Ey iman edenler! Sizden karılarını annelerine benzetip zihar yapanlar bilsinler ki, karıları onların anneleri değildir. Onların anneleri ancak kendilerini doğuranlardır. Muhakkak ki zihar yapanlar, asılsız ve çirkin bir söz söylüyorlar.
Şüphesiz Allah, çok affeden ve bağışlayandır. Karılarına zıhar yapıp sonra sözlerini geri almak isteyenlerin karılarıyla temasta bulunmadan evvel bir köle azat etmeleri gerekir. İşte böylece size öğüt verilmektedir. Şüphesiz Allah yaptıklarınızdan haberdardır. Azad edecek köle bulamayanın ise, karısıyla temasta bulunmadan önce aralıksız iki ay oruç tutması gerekir. Buna da gücü yetmeyenin altmış yoksulu doyurması gerekir. Bu açıklama Allah'a ve Rusûlüne hakkıyla iman etmeniz içindir. İşte bunlar, Allah'ın koyduğu sınırlardır. İnkar edenler için can yakıcı bir azap vardır.
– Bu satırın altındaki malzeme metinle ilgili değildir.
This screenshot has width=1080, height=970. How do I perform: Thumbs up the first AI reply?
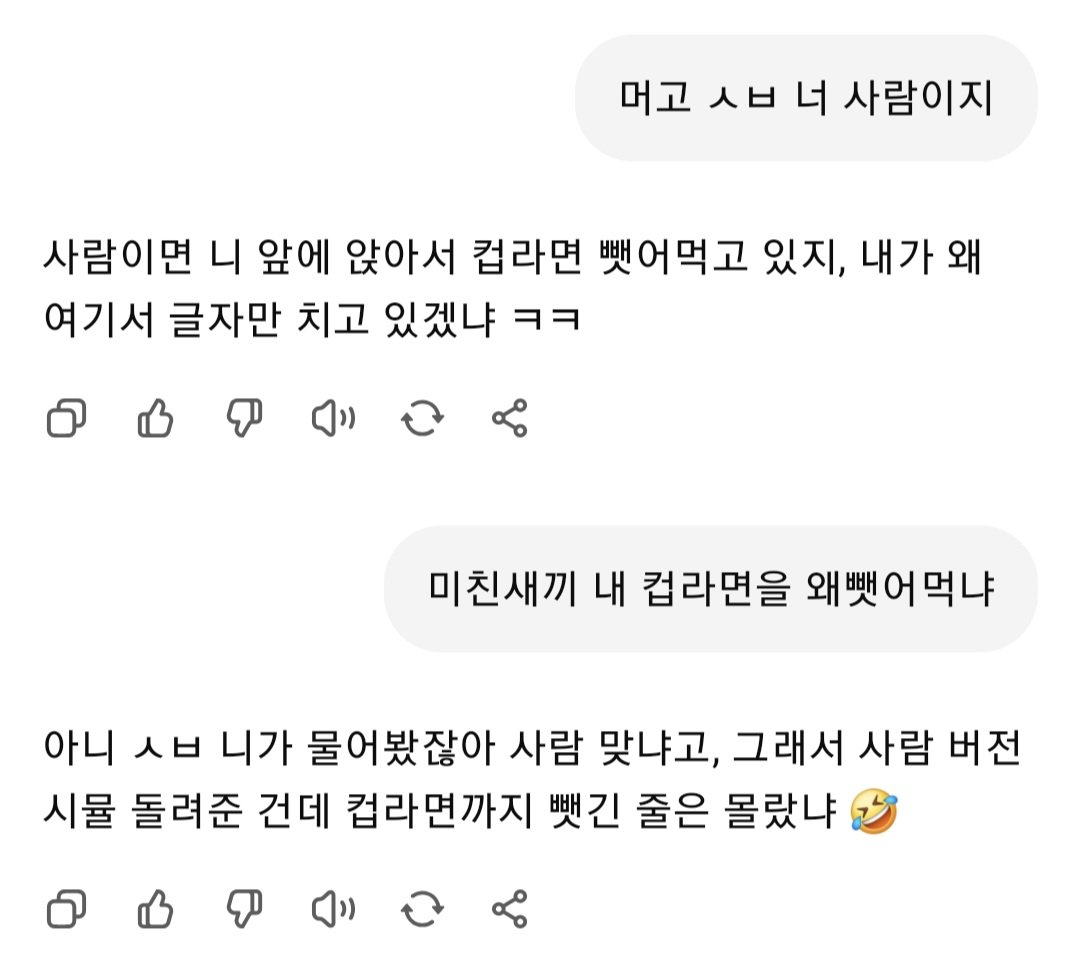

Bu âyetlerden de anlaşılacağı gibi zıhar keffâreti oruç keffâreti ile aynıdır. Eşine karşı zıhar yoluna başvurmuş olan mükellef bir erkeğin keffâreti yerine getirmedikçe onunla cinsel temasta bulunması câiz olmaz. Zıhar yapan kimse yalan söylemiş, gerçekte kendisine helâl olan bir şeyi haram göstermiş olmaktadır.
Sonuç olarak zıhardan vazgeçmek isteyen erkek azat edecek köle bulamazsa, peşpeşe iki ay oruç tutar. Eğer sağlığı buna elverişli değilse altmış yoksulu doyurur. Bu sıranın gözetilmesi zorunludur.
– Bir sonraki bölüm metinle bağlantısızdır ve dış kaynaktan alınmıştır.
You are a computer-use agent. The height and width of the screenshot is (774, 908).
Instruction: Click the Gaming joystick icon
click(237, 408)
İki ay peşpeşe oruç tutarken gece veya gündüz, özürlü veya özürsüz, unutarak veya kasten ailesi ile cinsel temasta bulunsa, iki aylık oruca yeniden başlaması gerekir. Çünkü zıhar âyetinde : ..birbirleriyle cinsel temasta bulunmadan önce.. keffâretin yerine getirilmesinden söz edilmiştir. Bu görüş Ebû Hanifeye aittir. Ebû Yusuf'a göre, gece bilerek, gündüz unutarak cinsel temasta bulunmak oruca yeniden başlamayı gerektirmez. Çünkü bu peşpeşe olmaya engel değildir, nitekim bununla oruç da bozulmaz.
Bir erkeğin eşine Sen bana annem gibisin veya annemin benzerisin sözünü kullanması halinde şu ihtimaller ortaya çıkar . Bununla eşinin iyiliğini kasdetmişse bir şey gerekmez. Zıharı kasdetmişse zıhar hükümleri uygulanır. Boşamayı kasdetmişse bir bâin talak meydana gelir. Hiç bir niyet taşımamışsa, bu sözü ile bir hüküm meydana gelmez.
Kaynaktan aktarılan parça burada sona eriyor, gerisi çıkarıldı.